[Saved entries]
========================================

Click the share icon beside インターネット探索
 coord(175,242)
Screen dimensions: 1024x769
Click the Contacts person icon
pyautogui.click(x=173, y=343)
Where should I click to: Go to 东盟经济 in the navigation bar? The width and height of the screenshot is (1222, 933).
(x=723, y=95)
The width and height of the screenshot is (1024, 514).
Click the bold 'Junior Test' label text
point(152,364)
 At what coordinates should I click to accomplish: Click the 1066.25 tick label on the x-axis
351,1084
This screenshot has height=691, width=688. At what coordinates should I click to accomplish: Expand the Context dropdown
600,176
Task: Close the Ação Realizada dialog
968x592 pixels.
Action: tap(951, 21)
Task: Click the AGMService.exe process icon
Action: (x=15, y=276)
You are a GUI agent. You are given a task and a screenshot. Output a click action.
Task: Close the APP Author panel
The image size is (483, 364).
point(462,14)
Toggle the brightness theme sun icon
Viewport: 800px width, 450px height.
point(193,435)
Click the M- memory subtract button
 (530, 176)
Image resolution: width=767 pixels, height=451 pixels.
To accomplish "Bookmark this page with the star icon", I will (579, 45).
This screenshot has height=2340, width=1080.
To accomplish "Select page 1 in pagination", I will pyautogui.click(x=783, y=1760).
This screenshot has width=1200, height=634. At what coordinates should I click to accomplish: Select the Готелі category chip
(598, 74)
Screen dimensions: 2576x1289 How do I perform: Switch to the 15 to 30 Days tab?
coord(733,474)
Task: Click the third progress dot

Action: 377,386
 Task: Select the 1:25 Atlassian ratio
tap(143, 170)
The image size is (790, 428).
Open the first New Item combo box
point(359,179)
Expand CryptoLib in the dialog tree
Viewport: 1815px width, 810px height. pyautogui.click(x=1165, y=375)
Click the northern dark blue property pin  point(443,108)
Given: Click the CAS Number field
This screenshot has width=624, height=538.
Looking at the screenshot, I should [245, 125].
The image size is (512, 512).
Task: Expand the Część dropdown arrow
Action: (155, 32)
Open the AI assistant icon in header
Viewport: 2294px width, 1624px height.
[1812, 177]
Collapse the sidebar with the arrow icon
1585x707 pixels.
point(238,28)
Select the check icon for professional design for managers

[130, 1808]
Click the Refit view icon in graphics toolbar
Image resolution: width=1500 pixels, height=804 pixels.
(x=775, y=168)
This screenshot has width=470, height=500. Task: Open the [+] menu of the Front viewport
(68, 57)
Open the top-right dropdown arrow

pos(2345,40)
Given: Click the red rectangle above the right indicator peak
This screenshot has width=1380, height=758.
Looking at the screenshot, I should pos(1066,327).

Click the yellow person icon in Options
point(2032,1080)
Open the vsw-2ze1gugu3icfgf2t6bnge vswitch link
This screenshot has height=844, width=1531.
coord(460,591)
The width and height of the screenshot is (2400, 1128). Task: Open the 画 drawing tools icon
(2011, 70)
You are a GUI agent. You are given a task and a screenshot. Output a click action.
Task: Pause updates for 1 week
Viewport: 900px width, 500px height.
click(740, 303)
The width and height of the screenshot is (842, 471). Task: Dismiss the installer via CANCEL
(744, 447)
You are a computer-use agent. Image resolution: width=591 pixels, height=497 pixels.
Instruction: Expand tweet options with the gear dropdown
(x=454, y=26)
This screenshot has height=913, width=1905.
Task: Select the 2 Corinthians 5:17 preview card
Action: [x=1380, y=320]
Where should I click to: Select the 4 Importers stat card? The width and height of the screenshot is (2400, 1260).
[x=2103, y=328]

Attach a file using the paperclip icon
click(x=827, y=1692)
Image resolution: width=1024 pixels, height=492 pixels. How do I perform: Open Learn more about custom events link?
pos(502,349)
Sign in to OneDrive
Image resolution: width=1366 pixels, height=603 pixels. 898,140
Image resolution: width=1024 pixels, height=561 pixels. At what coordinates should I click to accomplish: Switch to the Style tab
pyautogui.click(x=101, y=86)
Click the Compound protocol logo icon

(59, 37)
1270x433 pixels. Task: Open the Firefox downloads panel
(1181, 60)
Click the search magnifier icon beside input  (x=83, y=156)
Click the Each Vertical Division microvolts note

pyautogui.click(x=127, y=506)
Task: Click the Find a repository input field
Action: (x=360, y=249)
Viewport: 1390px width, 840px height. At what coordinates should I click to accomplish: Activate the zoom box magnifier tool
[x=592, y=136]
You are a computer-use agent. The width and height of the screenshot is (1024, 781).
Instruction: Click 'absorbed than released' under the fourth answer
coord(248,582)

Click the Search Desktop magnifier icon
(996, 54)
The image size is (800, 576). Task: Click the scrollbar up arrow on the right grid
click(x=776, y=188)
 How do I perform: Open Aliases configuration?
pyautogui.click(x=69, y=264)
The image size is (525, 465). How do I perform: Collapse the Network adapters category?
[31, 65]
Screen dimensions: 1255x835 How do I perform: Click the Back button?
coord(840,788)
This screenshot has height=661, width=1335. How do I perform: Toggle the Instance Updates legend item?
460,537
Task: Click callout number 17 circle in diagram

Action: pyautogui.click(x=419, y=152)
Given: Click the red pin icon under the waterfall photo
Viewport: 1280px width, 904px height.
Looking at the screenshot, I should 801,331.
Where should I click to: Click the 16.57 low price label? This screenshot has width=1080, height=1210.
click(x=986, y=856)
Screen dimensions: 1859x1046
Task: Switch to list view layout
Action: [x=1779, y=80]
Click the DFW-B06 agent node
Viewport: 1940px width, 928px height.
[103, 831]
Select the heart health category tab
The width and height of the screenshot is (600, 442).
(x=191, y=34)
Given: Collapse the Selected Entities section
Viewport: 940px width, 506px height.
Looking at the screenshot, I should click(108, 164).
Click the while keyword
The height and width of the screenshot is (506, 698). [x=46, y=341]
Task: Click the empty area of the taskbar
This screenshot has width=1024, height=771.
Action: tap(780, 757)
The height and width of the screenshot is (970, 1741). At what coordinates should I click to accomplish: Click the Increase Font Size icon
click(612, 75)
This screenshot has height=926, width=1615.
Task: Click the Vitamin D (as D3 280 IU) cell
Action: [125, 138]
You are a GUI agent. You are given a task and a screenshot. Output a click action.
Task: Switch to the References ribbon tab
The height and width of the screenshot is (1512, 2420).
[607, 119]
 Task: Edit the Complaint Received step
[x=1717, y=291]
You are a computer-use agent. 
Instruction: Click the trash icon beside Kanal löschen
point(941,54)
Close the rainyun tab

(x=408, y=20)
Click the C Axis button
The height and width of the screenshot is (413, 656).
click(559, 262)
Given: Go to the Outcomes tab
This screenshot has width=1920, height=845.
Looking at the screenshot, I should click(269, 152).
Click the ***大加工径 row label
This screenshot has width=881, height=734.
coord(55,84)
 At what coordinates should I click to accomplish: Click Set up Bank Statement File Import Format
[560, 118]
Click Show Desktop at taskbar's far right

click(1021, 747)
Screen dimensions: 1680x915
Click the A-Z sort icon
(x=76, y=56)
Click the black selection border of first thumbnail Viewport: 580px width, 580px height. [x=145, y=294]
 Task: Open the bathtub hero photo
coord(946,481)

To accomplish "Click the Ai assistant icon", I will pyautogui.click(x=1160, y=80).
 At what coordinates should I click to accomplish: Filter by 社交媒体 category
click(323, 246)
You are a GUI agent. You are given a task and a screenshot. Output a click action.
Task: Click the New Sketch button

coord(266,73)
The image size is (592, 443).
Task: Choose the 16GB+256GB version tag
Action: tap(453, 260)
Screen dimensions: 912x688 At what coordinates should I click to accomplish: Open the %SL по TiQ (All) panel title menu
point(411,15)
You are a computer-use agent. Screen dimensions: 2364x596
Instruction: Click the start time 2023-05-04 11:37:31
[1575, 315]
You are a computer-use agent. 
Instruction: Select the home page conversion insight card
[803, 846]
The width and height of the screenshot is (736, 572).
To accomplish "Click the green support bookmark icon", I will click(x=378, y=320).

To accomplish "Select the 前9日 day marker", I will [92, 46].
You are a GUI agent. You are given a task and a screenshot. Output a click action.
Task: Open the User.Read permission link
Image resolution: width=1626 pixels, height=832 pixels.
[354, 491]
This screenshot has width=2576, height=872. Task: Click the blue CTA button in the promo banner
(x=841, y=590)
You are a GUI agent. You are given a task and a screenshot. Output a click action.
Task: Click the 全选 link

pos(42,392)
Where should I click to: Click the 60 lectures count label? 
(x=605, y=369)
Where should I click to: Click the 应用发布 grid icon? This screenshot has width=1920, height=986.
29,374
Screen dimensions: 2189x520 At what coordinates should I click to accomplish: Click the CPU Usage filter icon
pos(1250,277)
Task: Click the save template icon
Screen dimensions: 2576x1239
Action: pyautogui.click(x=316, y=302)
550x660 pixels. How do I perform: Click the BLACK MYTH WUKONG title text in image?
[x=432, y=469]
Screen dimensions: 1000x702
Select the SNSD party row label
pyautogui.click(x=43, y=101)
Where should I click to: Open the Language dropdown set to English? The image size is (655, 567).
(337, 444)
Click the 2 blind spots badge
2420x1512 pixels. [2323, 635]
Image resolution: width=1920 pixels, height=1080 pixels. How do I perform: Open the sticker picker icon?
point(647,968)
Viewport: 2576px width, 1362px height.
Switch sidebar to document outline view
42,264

========================================

GOAL OF THE EXERCISE ▸ Retype the lines from the one containing "Given: Click the CAS Number field" through the one containing "(x=775, y=168)", both included, with no changes.

IN RESPONSE ▸
Given: Click the CAS Number field
This screenshot has width=624, height=538.
Looking at the screenshot, I should [245, 125].
The image size is (512, 512).
Task: Expand the Część dropdown arrow
Action: (155, 32)
Open the AI assistant icon in header
Viewport: 2294px width, 1624px height.
[1812, 177]
Collapse the sidebar with the arrow icon
1585x707 pixels.
point(238,28)
Select the check icon for professional design for managers

[130, 1808]
Click the Refit view icon in graphics toolbar
Image resolution: width=1500 pixels, height=804 pixels.
(x=775, y=168)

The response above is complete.